Khatun Rupali, Chatterjee Soumick, Bert Christoph, Wadepohl Martin, Ott Oliver J, Semrau Sabine, Fietkau Rainer, Nürnberger Andreas, Gaipl Udo S, Frey Benjamin
Translational Radiobiology, Department of Radiation Oncology, Universitätsklinikum Erlangen, Friedrich-Alexander-Universität Erlangen-Nürnberg, Erlangen, Germany.
Department of Radiation Oncology, Universitätsklinikum Erlangen, Friedrich-Alexander-Universität Erlangen-Nürnberg, Erlangen, Germany.
Sci Rep. 2025 Apr 6;15(1):11765. doi: 10.1038/s41598-025-96071-x.
Hyperthermia (HT) in combination with radio- and/or chemotherapy has become an accepted cancer treatment for distinct solid tumour entities. In HT, tumour tissue is exogenously heated to temperatures between 39 and 43 °C for 60 min. Temperature monitoring can be performed non-invasively using dynamic magnetic resonance imaging (MRI). However, the slow nature of MRI leads to motion artefacts in the images due to the movements of patients during image acquisition. By discarding parts of the data, the speed of the acquisition can be increased - known as undersampling. However, due to the invalidation of the Nyquist criterion, the acquired images might be blurry and can also produce aliasing artefacts. The aim of this work was, therefore, to reconstruct highly undersampled MR thermometry acquisitions with better resolution and with fewer artefacts compared to conventional methods.
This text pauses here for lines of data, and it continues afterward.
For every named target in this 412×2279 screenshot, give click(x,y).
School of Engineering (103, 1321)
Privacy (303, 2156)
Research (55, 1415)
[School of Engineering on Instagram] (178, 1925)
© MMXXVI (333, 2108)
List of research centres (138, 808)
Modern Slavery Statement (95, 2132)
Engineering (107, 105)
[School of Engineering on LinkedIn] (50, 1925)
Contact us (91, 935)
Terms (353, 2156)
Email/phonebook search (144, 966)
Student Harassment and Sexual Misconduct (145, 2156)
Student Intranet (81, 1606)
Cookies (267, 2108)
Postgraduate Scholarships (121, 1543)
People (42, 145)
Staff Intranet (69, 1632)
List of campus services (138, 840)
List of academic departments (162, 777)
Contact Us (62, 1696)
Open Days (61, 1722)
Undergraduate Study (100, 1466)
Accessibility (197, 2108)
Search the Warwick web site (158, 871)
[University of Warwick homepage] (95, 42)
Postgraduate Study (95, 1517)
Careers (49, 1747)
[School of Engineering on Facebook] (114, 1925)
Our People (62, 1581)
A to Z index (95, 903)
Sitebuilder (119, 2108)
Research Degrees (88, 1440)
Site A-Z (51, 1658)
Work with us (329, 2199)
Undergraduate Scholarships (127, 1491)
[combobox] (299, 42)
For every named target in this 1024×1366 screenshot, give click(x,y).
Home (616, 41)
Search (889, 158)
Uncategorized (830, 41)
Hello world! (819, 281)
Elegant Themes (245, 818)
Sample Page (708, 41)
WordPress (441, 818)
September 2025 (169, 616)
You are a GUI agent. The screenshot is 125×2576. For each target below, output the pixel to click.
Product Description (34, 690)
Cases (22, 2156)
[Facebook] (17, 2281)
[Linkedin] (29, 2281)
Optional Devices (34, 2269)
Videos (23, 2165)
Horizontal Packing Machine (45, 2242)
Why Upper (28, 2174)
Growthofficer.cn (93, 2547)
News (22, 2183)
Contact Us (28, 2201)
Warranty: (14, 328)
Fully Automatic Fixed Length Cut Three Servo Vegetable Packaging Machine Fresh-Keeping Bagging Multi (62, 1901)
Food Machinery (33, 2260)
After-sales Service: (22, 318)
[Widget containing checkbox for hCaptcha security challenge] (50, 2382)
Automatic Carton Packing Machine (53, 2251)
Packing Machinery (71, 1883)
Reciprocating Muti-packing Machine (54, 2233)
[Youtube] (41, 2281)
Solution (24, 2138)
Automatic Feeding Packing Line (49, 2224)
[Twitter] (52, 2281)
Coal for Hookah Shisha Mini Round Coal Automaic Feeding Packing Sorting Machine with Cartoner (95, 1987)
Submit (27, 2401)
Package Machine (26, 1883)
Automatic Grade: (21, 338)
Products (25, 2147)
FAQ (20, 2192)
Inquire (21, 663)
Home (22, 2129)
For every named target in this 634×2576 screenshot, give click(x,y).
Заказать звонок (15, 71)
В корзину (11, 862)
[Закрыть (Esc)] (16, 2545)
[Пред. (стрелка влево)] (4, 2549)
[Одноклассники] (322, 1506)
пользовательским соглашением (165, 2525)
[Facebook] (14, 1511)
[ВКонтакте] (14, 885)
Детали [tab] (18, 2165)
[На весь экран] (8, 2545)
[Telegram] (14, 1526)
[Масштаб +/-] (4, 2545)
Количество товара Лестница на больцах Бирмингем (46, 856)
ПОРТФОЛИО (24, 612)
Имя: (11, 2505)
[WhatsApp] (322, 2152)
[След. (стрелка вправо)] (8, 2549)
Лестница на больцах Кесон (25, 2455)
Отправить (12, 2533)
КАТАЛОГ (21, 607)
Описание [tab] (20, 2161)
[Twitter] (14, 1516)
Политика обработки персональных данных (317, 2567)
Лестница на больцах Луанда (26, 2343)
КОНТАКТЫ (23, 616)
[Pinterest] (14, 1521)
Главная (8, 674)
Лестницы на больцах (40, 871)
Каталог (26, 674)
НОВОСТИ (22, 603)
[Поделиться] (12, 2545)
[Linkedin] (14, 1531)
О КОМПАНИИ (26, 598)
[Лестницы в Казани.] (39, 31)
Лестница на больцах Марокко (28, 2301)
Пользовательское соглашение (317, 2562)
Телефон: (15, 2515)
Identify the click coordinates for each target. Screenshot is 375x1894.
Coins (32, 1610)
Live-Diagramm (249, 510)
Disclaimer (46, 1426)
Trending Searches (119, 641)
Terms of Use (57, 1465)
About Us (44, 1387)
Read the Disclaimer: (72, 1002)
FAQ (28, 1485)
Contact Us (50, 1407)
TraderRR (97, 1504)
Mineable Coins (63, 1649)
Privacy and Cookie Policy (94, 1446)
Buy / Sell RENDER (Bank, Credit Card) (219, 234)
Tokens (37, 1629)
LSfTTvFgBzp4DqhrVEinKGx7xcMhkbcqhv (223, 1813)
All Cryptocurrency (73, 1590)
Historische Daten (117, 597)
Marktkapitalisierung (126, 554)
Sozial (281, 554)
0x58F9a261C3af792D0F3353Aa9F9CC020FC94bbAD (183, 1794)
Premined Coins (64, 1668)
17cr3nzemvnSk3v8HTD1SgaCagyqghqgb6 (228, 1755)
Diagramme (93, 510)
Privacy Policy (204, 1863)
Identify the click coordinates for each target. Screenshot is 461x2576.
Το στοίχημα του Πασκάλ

The use of deep learning in the medical field has emerged in recent times, and various studies have shown that deep learning has the potential to solve inverse problems such as MR image reconstruction. However, most of the published work only focuses on the magnitude images, while the phase images are ignored, which are fundamental requirements for MR thermometry. This work, for the first time, presents deep learning-based solutions for reconstructing undersampled MR thermometry data. Two different deep learning models have been employed here, the Fourier Primal-Dual network and the Fourier Primal-Dual UNet, to reconstruct highly undersampled complex images of MR thermometry. MR images of 44 patients with different sarcoma types who received HT treatment in combination with radiotherapy and/or chemotherapy were used in this study. The method reduced the temperature difference between the undersampled MRIs and the fully sampled MRIs from 1.3 to 0.6 °C in full volume and 0.49 °C to 0.06 °C in the tumour region for a theoretical acceleration factor of 10.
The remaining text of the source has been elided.